• _Stated exercise_
Set out every row below as a Markdown table with two columns, No. and Row text, numbering the rows in order and skipping any blank lines. Leave the pictures out of the table.

+++ Items +++

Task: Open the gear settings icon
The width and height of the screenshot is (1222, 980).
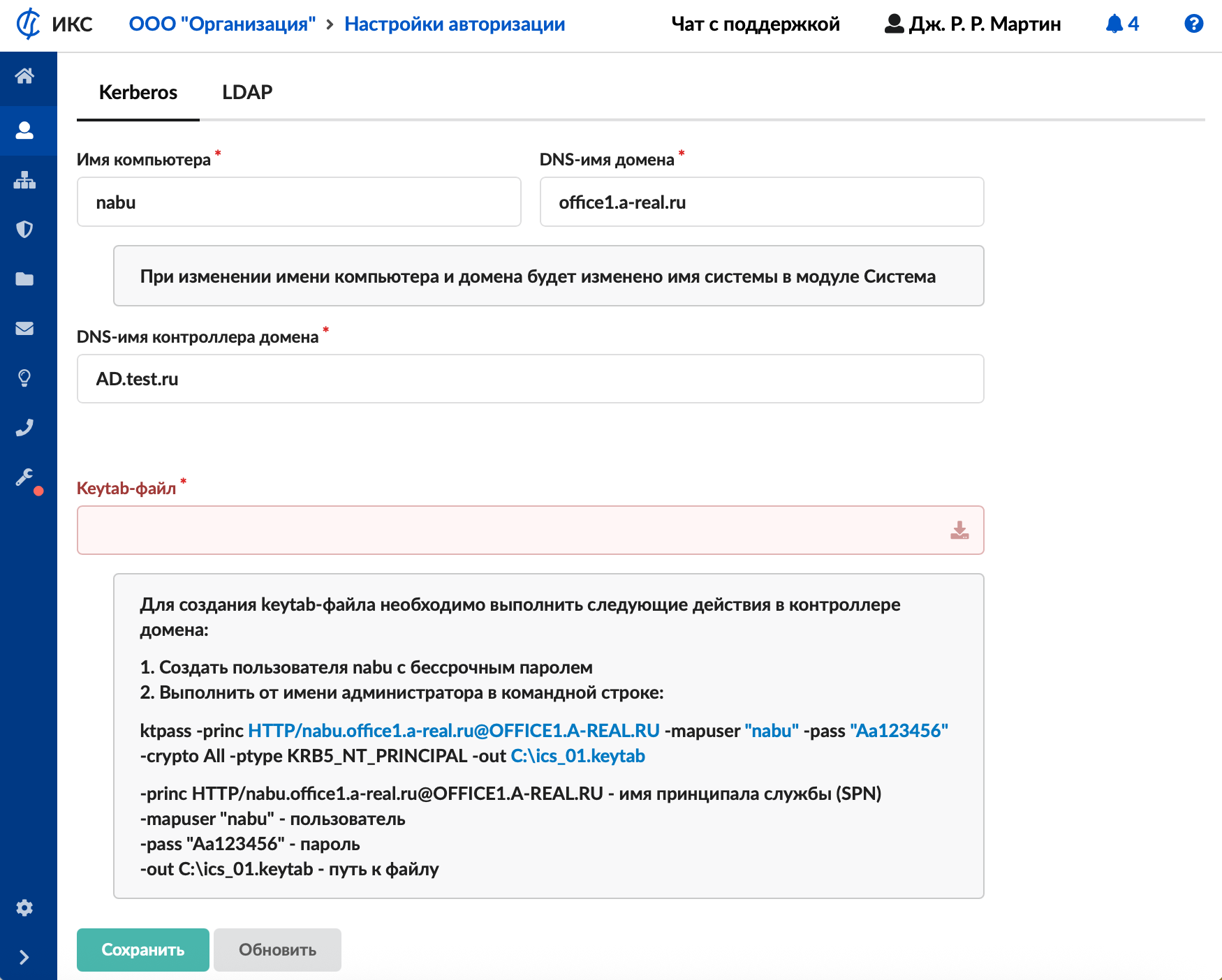Action: tap(25, 907)
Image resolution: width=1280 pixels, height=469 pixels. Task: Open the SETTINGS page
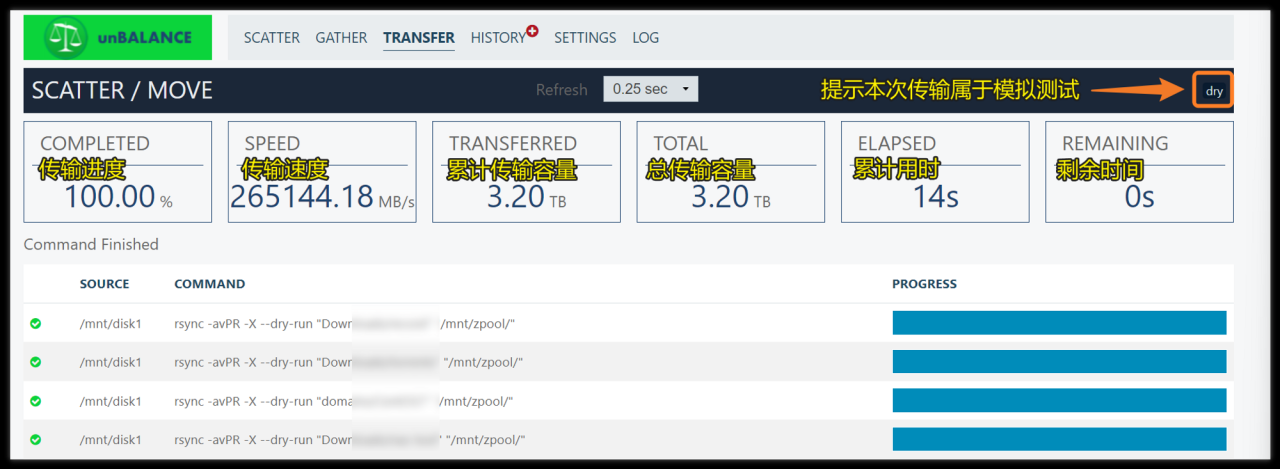(585, 38)
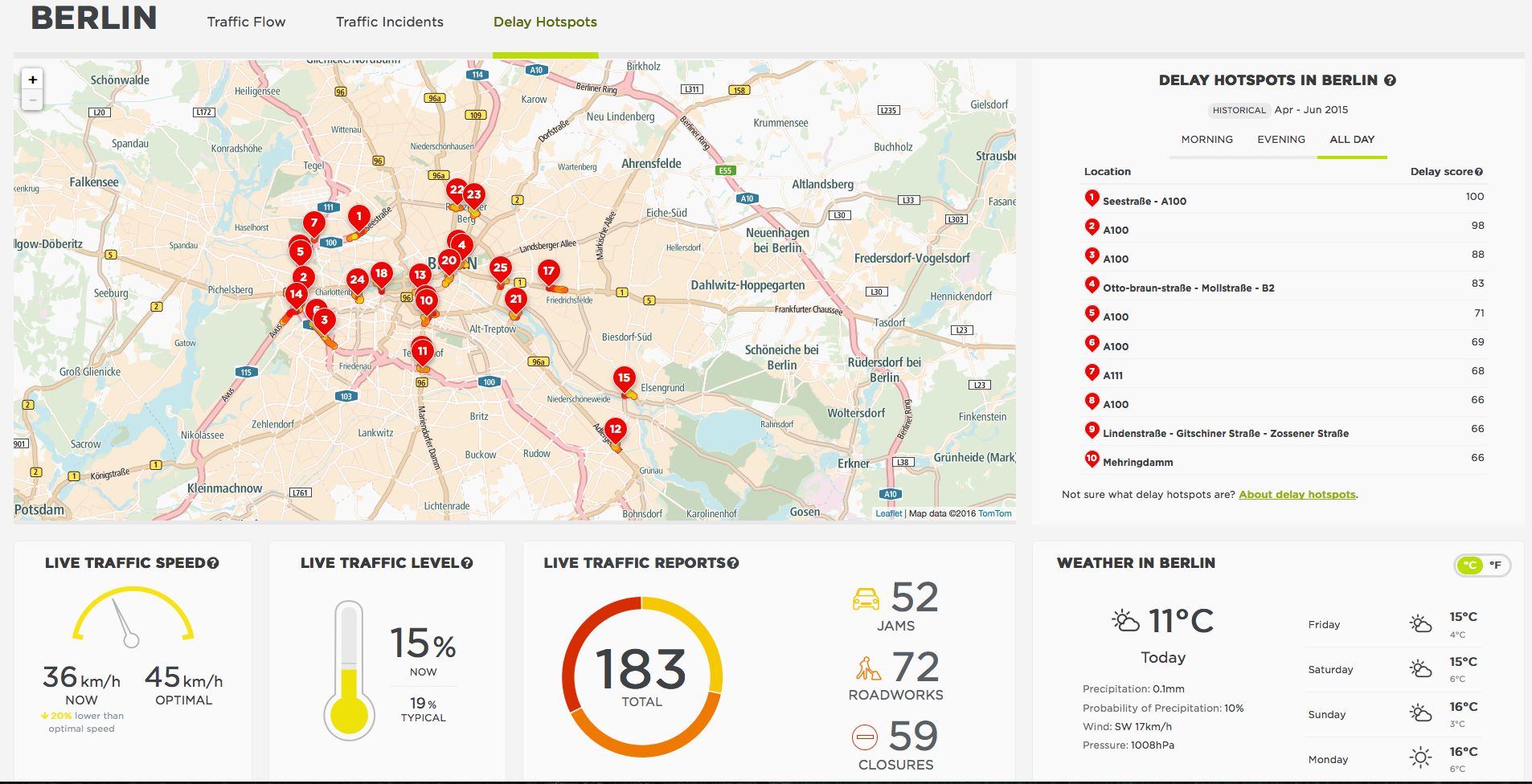Open About delay hotspots link
The width and height of the screenshot is (1532, 784).
[1296, 495]
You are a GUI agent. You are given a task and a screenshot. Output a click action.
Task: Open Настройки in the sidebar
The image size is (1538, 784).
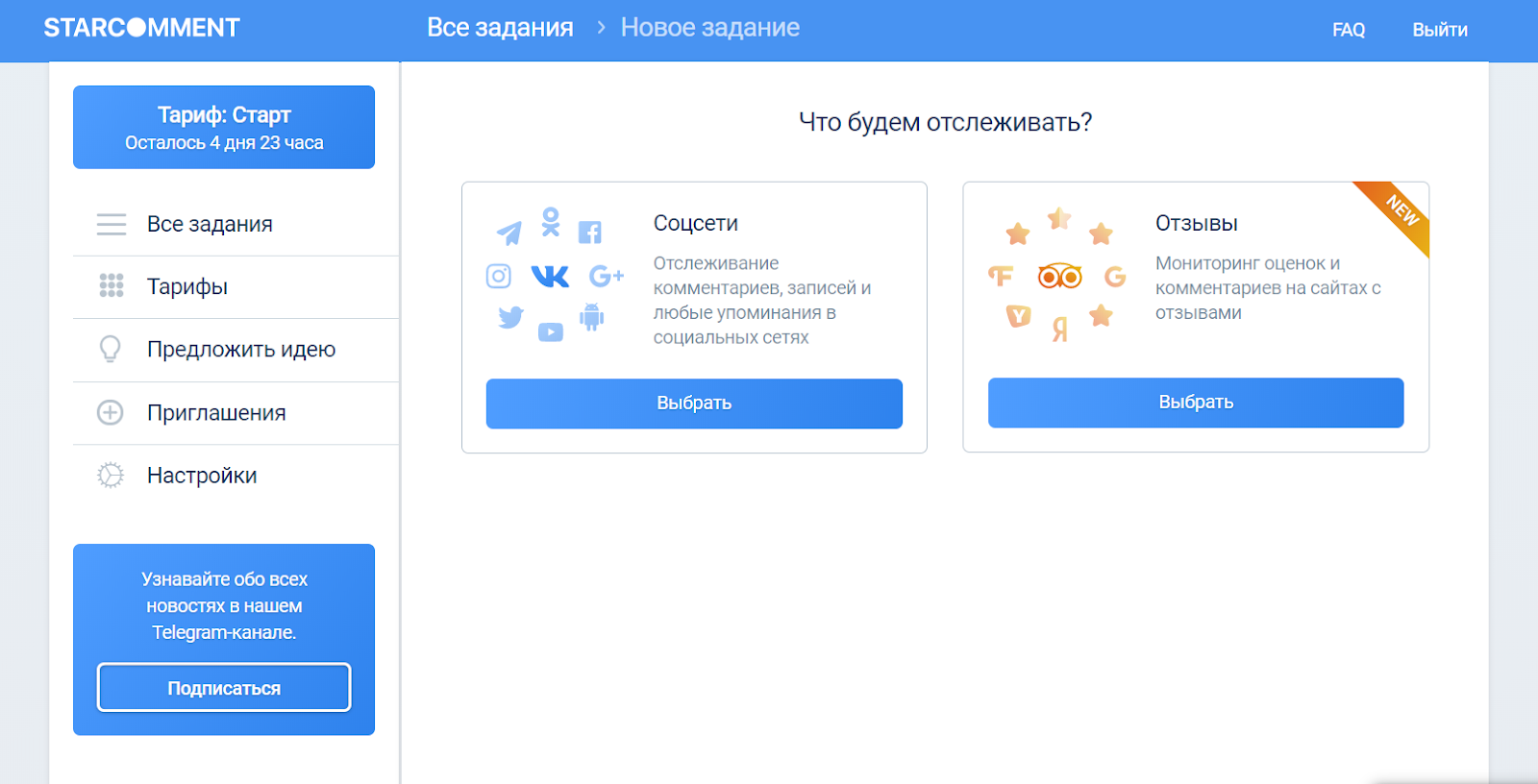click(202, 476)
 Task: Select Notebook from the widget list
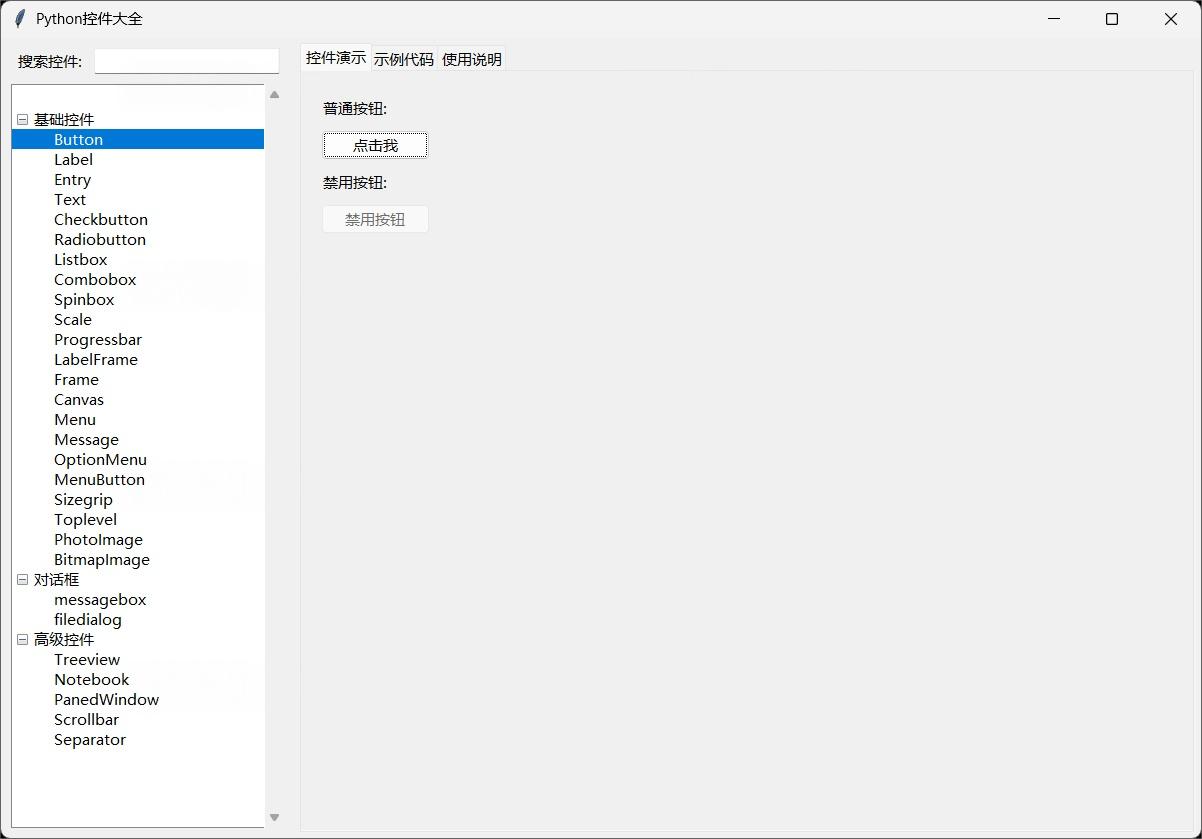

+++

• _Task response_
| No. | Row text |
|---|---|
| 1 | Task: Open the gear settings icon |
| 2 | The width and height of the screenshot is (1222, 980). |
| 3 | Action: tap(25, 907) |
| 4 | Image resolution: width=1280 pixels, height=469 pixels. Task: Open the SETTINGS page |
| 5 | (585, 38) |
| 6 | Open About delay hotspots link |
| 7 | The width and height of the screenshot is (1532, 784). |
| 8 | [1296, 495] |
| 9 | You are a GUI agent. You are given a task and a screenshot. Output a click action. |
| 10 | Task: Open Настройки in the sidebar |
| 11 | The image size is (1538, 784). |
| 12 | click(202, 476) |
| 13 |  Task: Select Notebook from the widget list |